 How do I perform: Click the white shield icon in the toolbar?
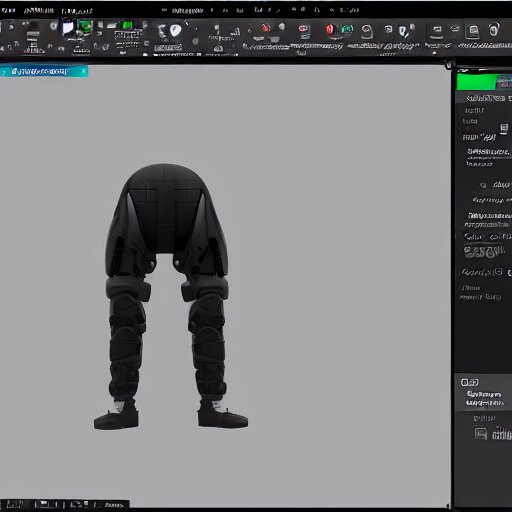pos(176,31)
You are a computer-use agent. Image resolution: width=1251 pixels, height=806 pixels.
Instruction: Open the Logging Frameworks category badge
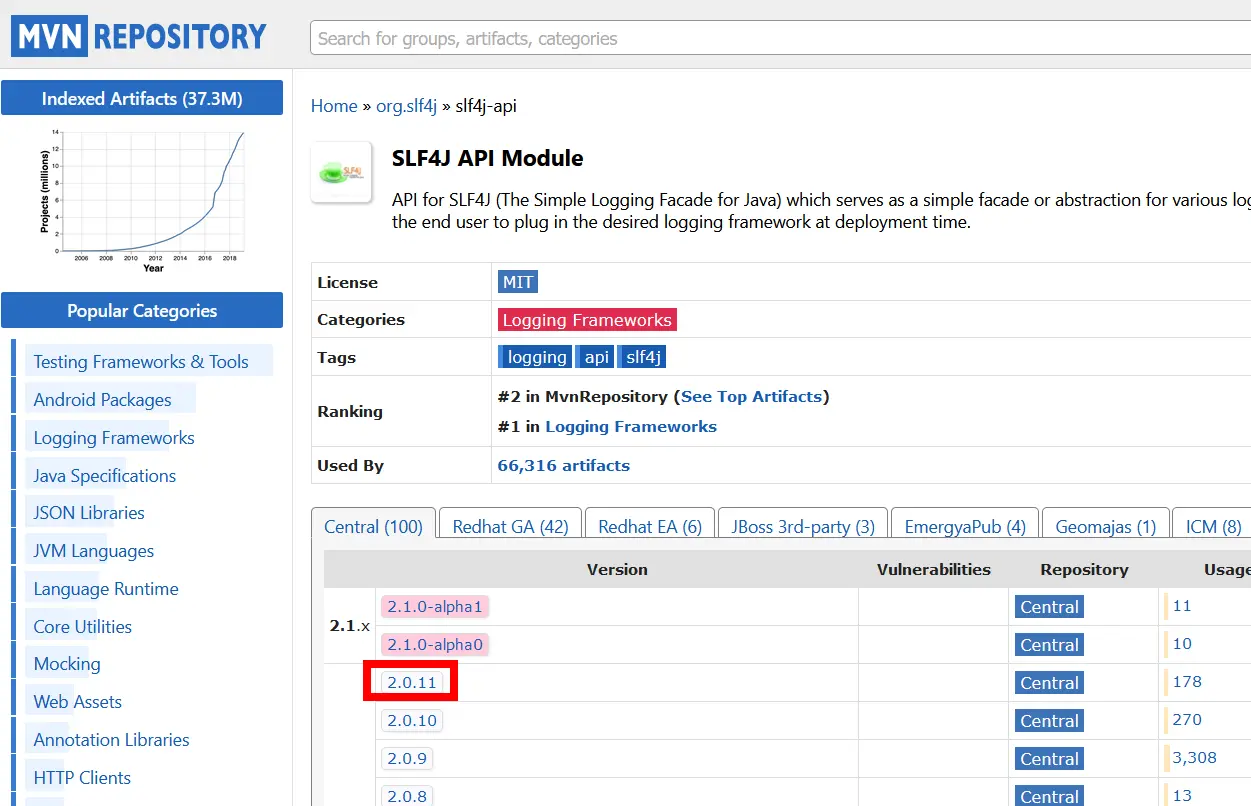point(587,320)
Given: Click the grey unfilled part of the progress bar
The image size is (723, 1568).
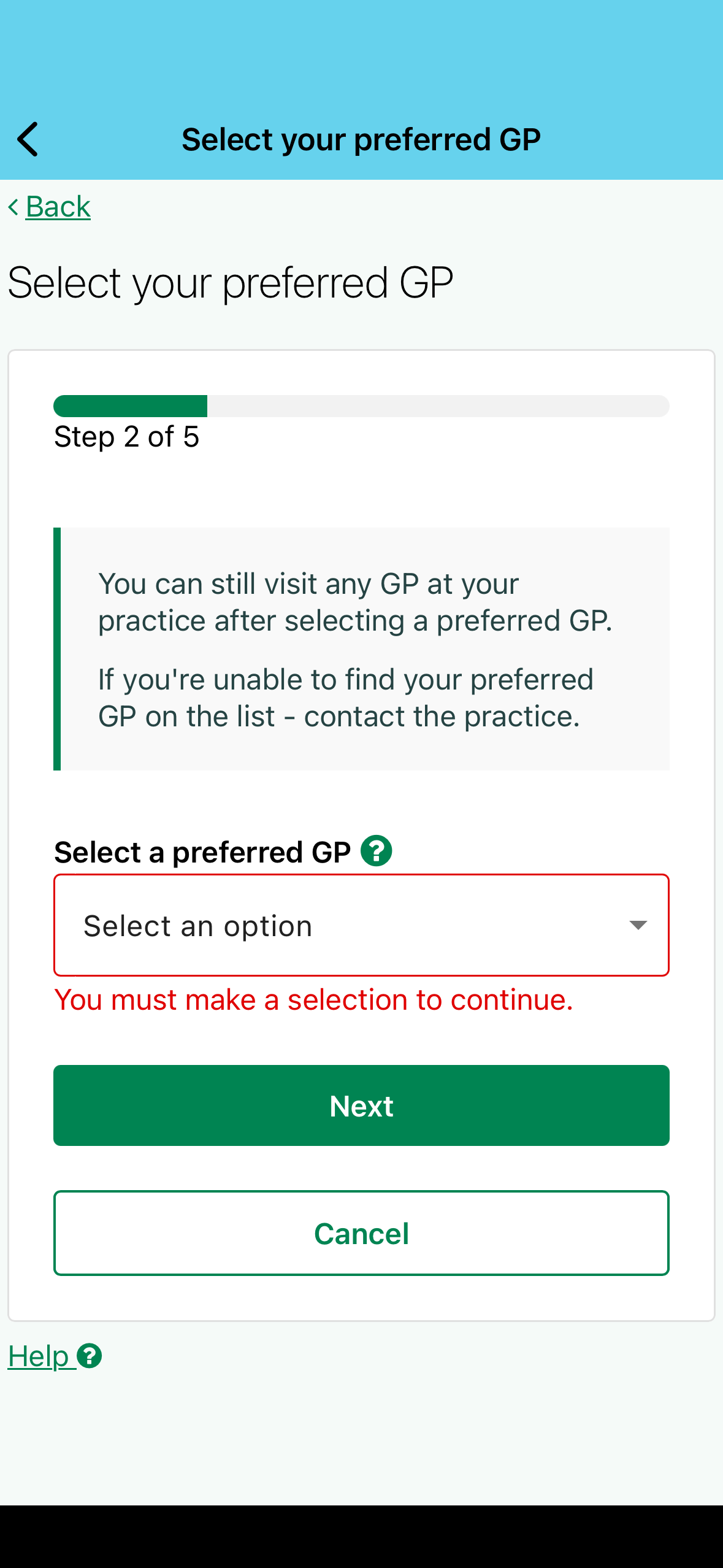Looking at the screenshot, I should [438, 406].
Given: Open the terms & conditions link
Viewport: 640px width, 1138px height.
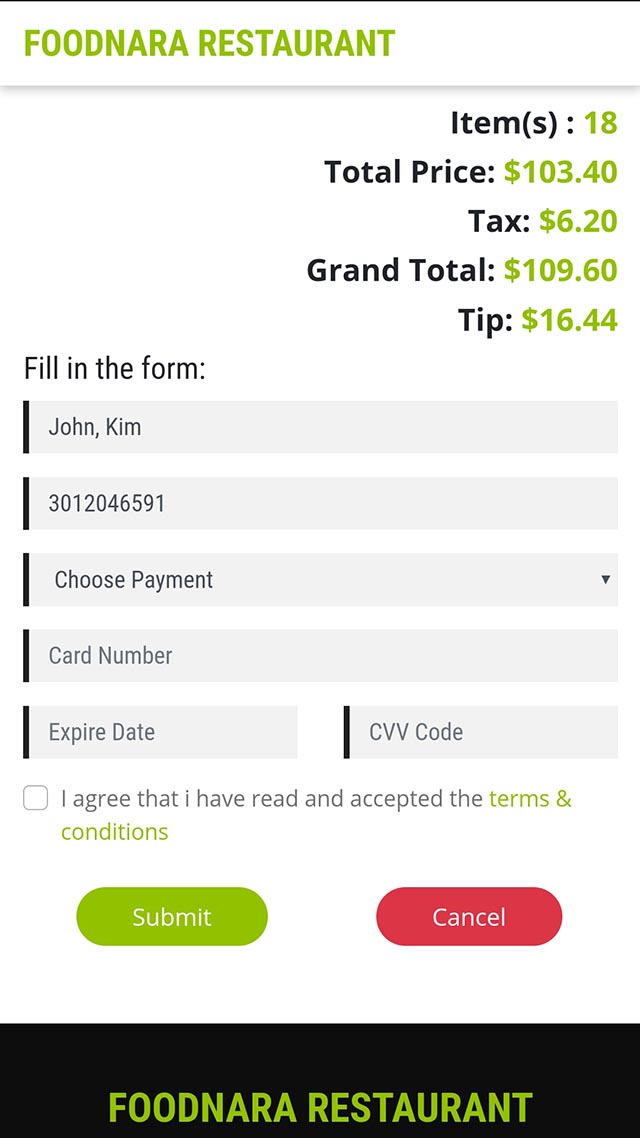Looking at the screenshot, I should [529, 799].
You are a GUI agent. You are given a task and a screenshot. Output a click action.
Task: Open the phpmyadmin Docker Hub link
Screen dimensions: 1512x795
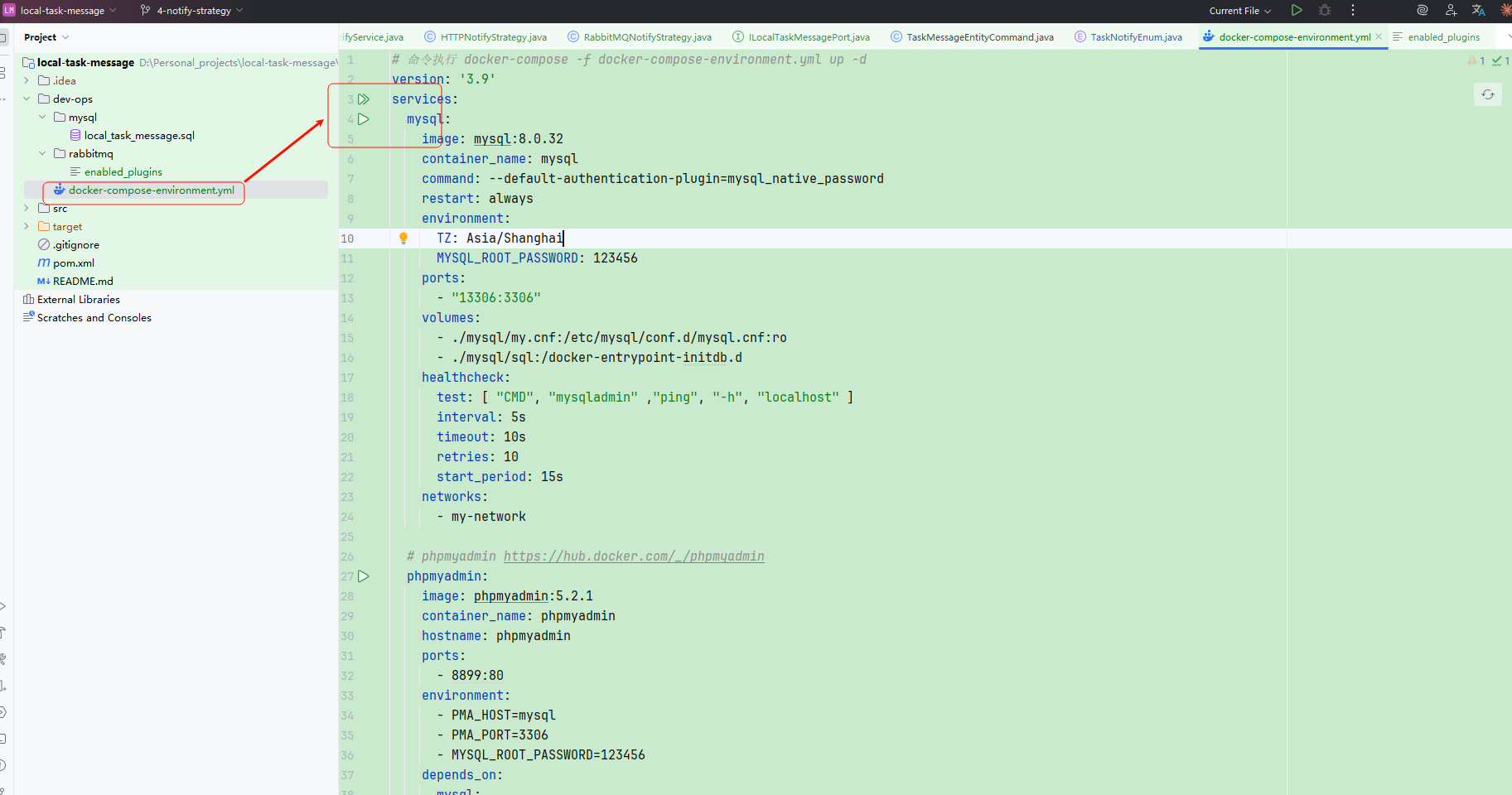pos(634,556)
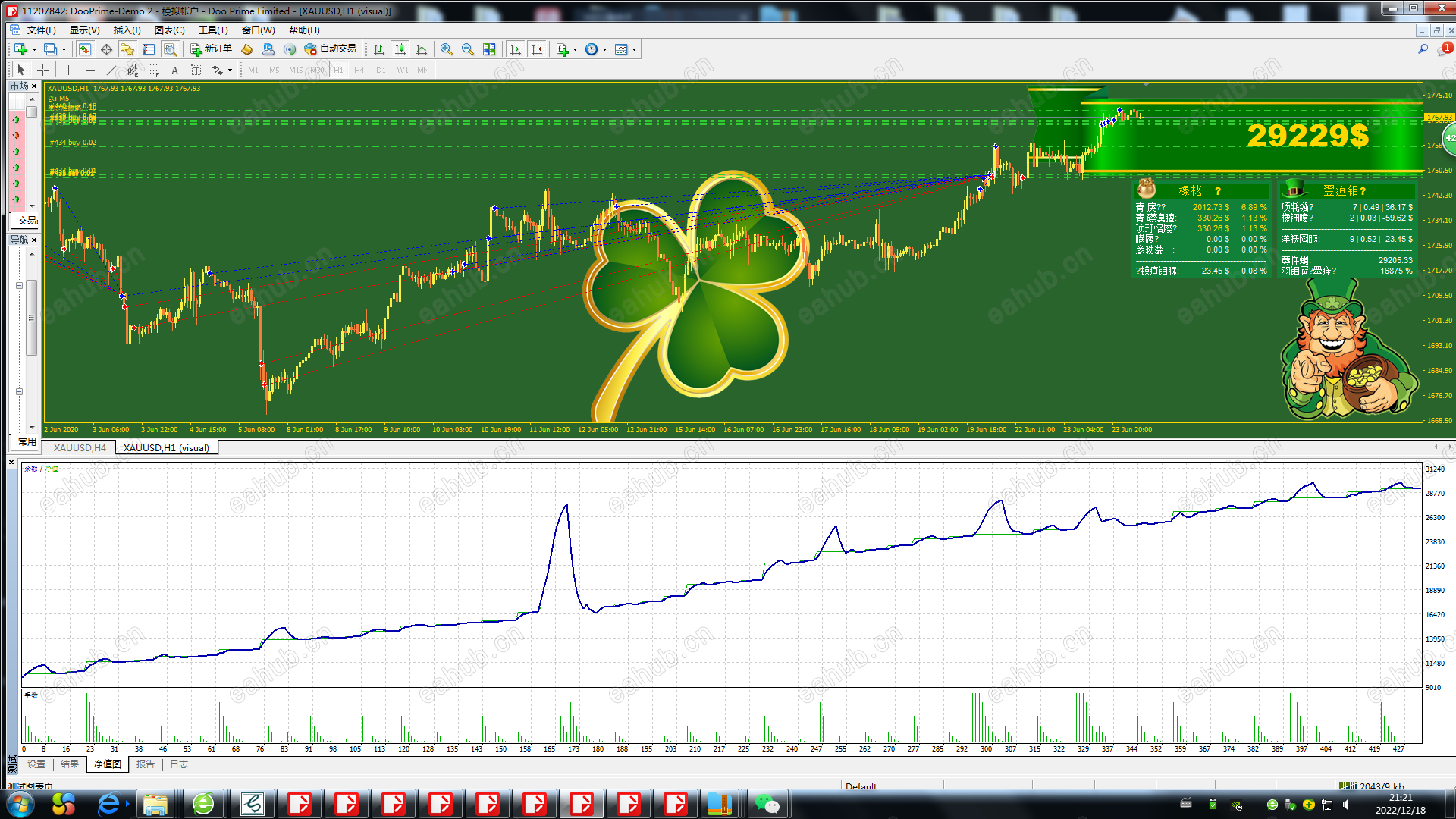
★ ★ ★ ★
» Exercise description
Rewrite the listing above with "link" changed to "hyperlink" everywhere, keeping the rest of each line as it is. Omit the pictures from your version.

» Response to this exercise
 How do I perform: Click the white shield icon in the toolbar?
pos(176,31)
You are a computer-use agent. Image resolution: width=1251 pixels, height=806 pixels.
Instruction: Open the Logging Frameworks category badge
point(587,320)
Given: Click the grey unfilled part of the progress bar
The image size is (723, 1568).
Looking at the screenshot, I should [438, 406].
Given: Open the terms & conditions hyperlink
Viewport: 640px width, 1138px height.
Looking at the screenshot, I should [529, 799].
You are a GUI agent. You are given a task and a screenshot. Output a click action.
Task: Open the phpmyadmin Docker Hub hyperlink
Screen dimensions: 1512x795
pos(634,556)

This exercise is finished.